The library first went to tender for the contract in February 2000, but that one was inexplicably cancelled. One of the bidders, a company that used an IBM platform, complained to the tribunal about the Microsoft bias, but the complaint was dismissed because the company missed the filing deadline. A year later, the library issued a second "request for proposals" from would-be bidders.
The showdown began when Mr. Lamothe filed a complaint last March that the second tender was "unduly restrictive to fair trade and free competition" because it blatantly discriminated in favour of Microsoft and its "vendor specific brand name products." Mr. Lamothe argued the library was treating specific "brand names or trade names," as if they were industry standards.
"In this town one always worries about challenging the government because, in effect, you are taking your customer to court," said Mr. Lamothe. "But I have to defend my rights as a small businessman to do business with the Parliament of Canada, particularly if they are breaking trade laws and all fair rules of procurement."

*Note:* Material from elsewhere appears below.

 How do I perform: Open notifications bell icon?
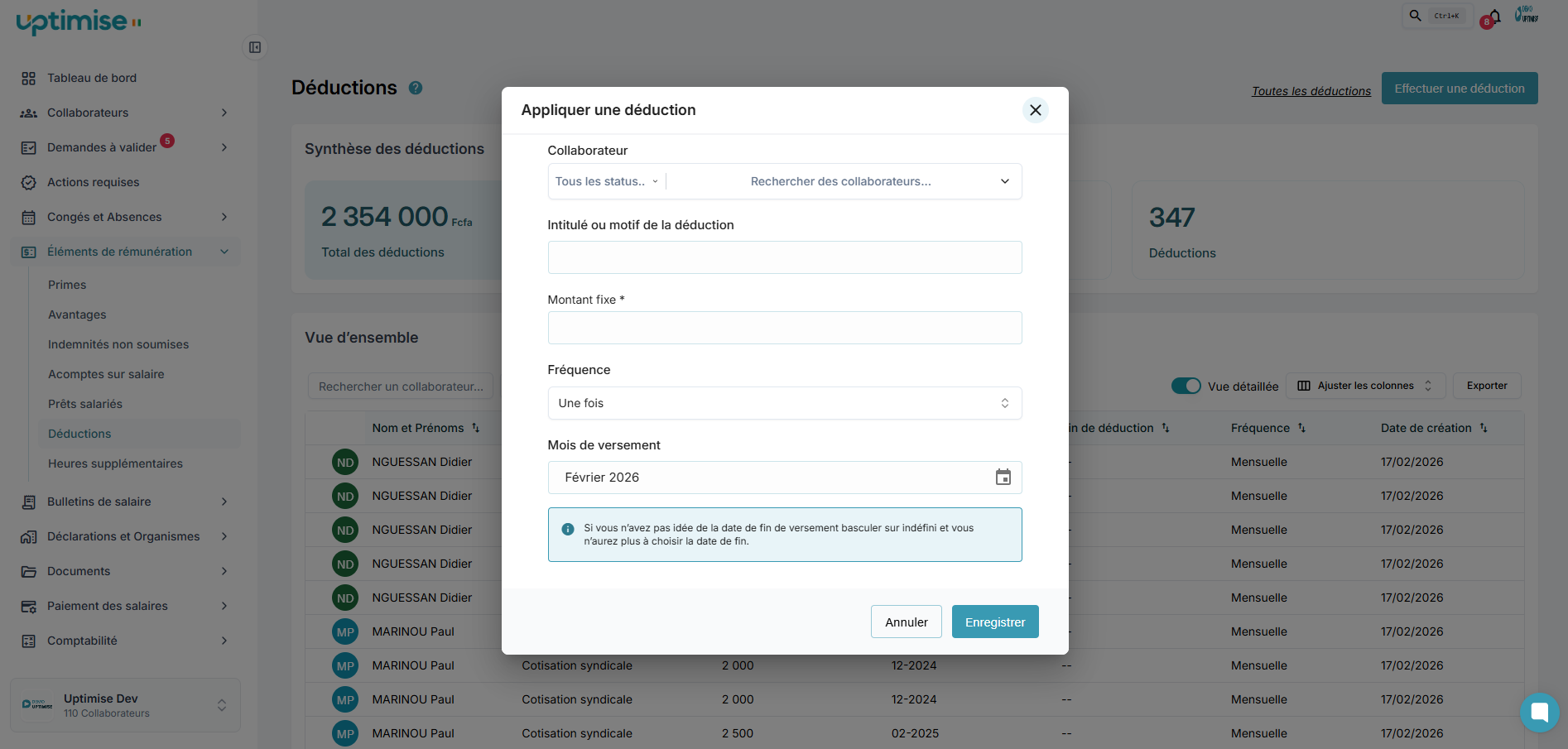(1494, 17)

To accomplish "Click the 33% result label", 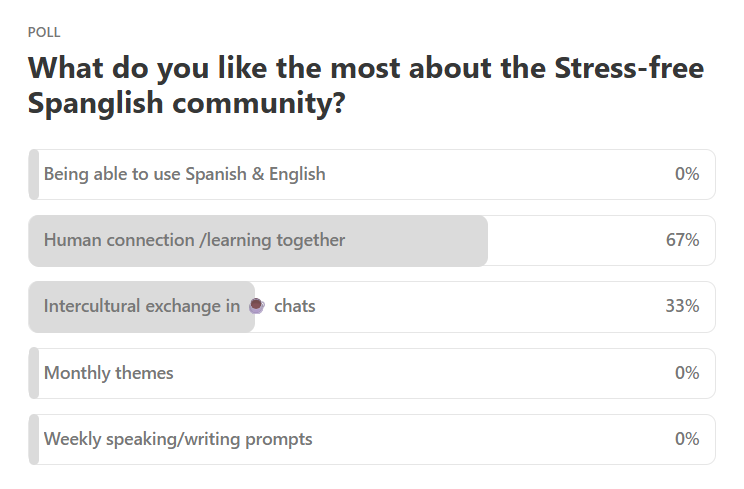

The library unsuccessfully tried to have the complaint thrown out, arguing it wasn't a "government institution" and didn't have to conform to trade agreements or government procurement rules. Mr. Lamothe further turned up the pressure, papering Parliament Hill with letters and copies of his complaint to MPs, ministers and the Speaker.
The library is excluded from the North American Free Trade Agreement (NAFTA), which clearly forbids a company to ask for a specific trademark or brand name. It is, however, covered by the Agreement of Internal Trade, which says a contract can't show "bias" in technical specifications for a specific supplier or brand name.
The tribunal upheld Mr. Lamothe's complaint, concluding the tender was unclear and ambiguous and favoured "one class of bidders, those offering Microsoft-based solutions, over the other bidders, which in the tribunal's opinion amounts to discrimination."